DATA FOR PROCESSING
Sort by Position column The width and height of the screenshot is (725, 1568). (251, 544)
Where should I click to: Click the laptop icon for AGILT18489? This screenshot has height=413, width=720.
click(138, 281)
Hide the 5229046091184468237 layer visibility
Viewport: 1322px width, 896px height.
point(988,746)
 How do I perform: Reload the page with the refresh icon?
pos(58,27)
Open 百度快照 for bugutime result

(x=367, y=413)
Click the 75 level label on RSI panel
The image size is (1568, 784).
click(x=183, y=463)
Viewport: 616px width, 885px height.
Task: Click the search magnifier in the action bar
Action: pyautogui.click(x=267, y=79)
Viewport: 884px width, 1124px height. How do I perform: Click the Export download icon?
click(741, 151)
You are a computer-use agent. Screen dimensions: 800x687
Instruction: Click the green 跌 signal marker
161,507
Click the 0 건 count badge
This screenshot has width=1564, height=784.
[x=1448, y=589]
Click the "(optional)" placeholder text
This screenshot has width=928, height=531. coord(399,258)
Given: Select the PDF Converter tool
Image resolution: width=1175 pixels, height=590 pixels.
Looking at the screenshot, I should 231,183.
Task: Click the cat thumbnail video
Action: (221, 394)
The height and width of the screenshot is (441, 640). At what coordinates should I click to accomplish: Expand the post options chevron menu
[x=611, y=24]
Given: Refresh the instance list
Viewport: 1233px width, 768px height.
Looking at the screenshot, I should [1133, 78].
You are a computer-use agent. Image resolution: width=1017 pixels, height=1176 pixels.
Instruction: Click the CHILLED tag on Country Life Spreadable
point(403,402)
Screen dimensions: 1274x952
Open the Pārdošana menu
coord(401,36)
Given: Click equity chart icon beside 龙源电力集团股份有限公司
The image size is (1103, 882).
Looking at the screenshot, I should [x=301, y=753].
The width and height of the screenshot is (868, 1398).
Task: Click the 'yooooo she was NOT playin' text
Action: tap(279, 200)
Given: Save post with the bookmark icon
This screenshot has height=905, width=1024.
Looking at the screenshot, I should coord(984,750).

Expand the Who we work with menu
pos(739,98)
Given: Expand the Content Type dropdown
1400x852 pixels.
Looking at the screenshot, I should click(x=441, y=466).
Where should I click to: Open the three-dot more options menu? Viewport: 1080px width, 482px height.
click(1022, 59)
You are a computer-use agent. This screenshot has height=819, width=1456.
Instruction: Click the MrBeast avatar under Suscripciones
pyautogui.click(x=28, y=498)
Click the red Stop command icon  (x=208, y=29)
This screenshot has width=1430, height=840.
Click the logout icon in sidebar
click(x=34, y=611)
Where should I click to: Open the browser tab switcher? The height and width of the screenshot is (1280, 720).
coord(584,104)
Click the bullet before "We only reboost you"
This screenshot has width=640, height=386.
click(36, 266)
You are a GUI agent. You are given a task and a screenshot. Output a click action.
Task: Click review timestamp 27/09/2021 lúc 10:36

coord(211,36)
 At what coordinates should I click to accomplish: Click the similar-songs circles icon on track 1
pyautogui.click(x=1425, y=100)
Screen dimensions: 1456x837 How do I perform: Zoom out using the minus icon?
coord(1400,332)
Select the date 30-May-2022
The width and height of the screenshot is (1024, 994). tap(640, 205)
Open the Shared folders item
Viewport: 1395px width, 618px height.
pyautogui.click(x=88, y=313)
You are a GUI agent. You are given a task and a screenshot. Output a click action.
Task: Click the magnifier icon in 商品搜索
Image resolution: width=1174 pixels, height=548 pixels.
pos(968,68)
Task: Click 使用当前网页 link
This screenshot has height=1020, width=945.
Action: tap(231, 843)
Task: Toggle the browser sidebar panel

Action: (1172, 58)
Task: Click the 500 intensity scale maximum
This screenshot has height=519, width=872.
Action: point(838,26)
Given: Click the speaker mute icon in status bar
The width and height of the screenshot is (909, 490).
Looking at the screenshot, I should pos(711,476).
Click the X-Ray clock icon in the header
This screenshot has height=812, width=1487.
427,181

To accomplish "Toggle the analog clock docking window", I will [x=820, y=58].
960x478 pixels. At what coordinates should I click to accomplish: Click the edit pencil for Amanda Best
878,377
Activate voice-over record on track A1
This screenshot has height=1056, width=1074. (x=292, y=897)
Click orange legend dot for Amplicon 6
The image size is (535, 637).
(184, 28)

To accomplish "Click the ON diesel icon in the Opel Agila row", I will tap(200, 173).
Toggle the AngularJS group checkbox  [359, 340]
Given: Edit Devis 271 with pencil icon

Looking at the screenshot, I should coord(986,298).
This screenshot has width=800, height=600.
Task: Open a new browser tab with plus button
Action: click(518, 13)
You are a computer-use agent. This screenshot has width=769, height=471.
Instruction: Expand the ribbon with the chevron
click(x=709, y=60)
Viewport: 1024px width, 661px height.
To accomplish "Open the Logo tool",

SET TASK
Copy all of the entries above, line for line, with no changes.

SOLUTION FOR THIS TASK
Sort by Position column The width and height of the screenshot is (725, 1568). (251, 544)
Where should I click to: Click the laptop icon for AGILT18489? This screenshot has height=413, width=720.
click(138, 281)
Hide the 5229046091184468237 layer visibility
Viewport: 1322px width, 896px height.
point(988,746)
 How do I perform: Reload the page with the refresh icon?
pos(58,27)
Open 百度快照 for bugutime result

(x=367, y=413)
Click the 75 level label on RSI panel
The image size is (1568, 784).
click(x=183, y=463)
Viewport: 616px width, 885px height.
Task: Click the search magnifier in the action bar
Action: pyautogui.click(x=267, y=79)
Viewport: 884px width, 1124px height. How do I perform: Click the Export download icon?
click(741, 151)
You are a computer-use agent. Screen dimensions: 800x687
Instruction: Click the green 跌 signal marker
161,507
Click the 0 건 count badge
This screenshot has width=1564, height=784.
[x=1448, y=589]
Click the "(optional)" placeholder text
This screenshot has width=928, height=531. coord(399,258)
Given: Select the PDF Converter tool
Image resolution: width=1175 pixels, height=590 pixels.
Looking at the screenshot, I should 231,183.
Task: Click the cat thumbnail video
Action: (221, 394)
The height and width of the screenshot is (441, 640). At what coordinates should I click to accomplish: Expand the post options chevron menu
[x=611, y=24]
Given: Refresh the instance list
Viewport: 1233px width, 768px height.
Looking at the screenshot, I should [1133, 78].
You are a computer-use agent. Image resolution: width=1017 pixels, height=1176 pixels.
Instruction: Click the CHILLED tag on Country Life Spreadable
point(403,402)
Screen dimensions: 1274x952
Open the Pārdošana menu
coord(401,36)
Given: Click equity chart icon beside 龙源电力集团股份有限公司
The image size is (1103, 882).
Looking at the screenshot, I should [x=301, y=753].
The width and height of the screenshot is (868, 1398).
Task: Click the 'yooooo she was NOT playin' text
Action: tap(279, 200)
Given: Save post with the bookmark icon
This screenshot has height=905, width=1024.
Looking at the screenshot, I should coord(984,750).

Expand the Who we work with menu
pos(739,98)
Given: Expand the Content Type dropdown
1400x852 pixels.
Looking at the screenshot, I should click(x=441, y=466).
Where should I click to: Open the three-dot more options menu? Viewport: 1080px width, 482px height.
click(1022, 59)
You are a computer-use agent. This screenshot has height=819, width=1456.
Instruction: Click the MrBeast avatar under Suscripciones
pyautogui.click(x=28, y=498)
Click the red Stop command icon  (x=208, y=29)
This screenshot has width=1430, height=840.
Click the logout icon in sidebar
click(x=34, y=611)
Where should I click to: Open the browser tab switcher? The height and width of the screenshot is (1280, 720).
coord(584,104)
Click the bullet before "We only reboost you"
This screenshot has width=640, height=386.
click(36, 266)
You are a GUI agent. You are given a task and a screenshot. Output a click action.
Task: Click review timestamp 27/09/2021 lúc 10:36

coord(211,36)
 At what coordinates should I click to accomplish: Click the similar-songs circles icon on track 1
pyautogui.click(x=1425, y=100)
Screen dimensions: 1456x837 How do I perform: Zoom out using the minus icon?
coord(1400,332)
Select the date 30-May-2022
The width and height of the screenshot is (1024, 994). tap(640, 205)
Open the Shared folders item
Viewport: 1395px width, 618px height.
pyautogui.click(x=88, y=313)
You are a GUI agent. You are given a task and a screenshot. Output a click action.
Task: Click the magnifier icon in 商品搜索
Image resolution: width=1174 pixels, height=548 pixels.
pos(968,68)
Task: Click 使用当前网页 link
This screenshot has height=1020, width=945.
Action: tap(231, 843)
Task: Toggle the browser sidebar panel

Action: (1172, 58)
Task: Click the 500 intensity scale maximum
This screenshot has height=519, width=872.
Action: point(838,26)
Given: Click the speaker mute icon in status bar
The width and height of the screenshot is (909, 490).
Looking at the screenshot, I should pos(711,476).
Click the X-Ray clock icon in the header
This screenshot has height=812, width=1487.
427,181

To accomplish "Toggle the analog clock docking window", I will [x=820, y=58].
960x478 pixels. At what coordinates should I click to accomplish: Click the edit pencil for Amanda Best
878,377
Activate voice-over record on track A1
This screenshot has height=1056, width=1074. (x=292, y=897)
Click orange legend dot for Amplicon 6
The image size is (535, 637).
(184, 28)

To accomplish "Click the ON diesel icon in the Opel Agila row", I will tap(200, 173).
Toggle the AngularJS group checkbox  [359, 340]
Given: Edit Devis 271 with pencil icon

Looking at the screenshot, I should coord(986,298).
This screenshot has width=800, height=600.
Task: Open a new browser tab with plus button
Action: click(518, 13)
You are a computer-use agent. This screenshot has width=769, height=471.
Instruction: Expand the ribbon with the chevron
click(x=709, y=60)
Viewport: 1024px width, 661px height.
To accomplish "Open the Logo tool",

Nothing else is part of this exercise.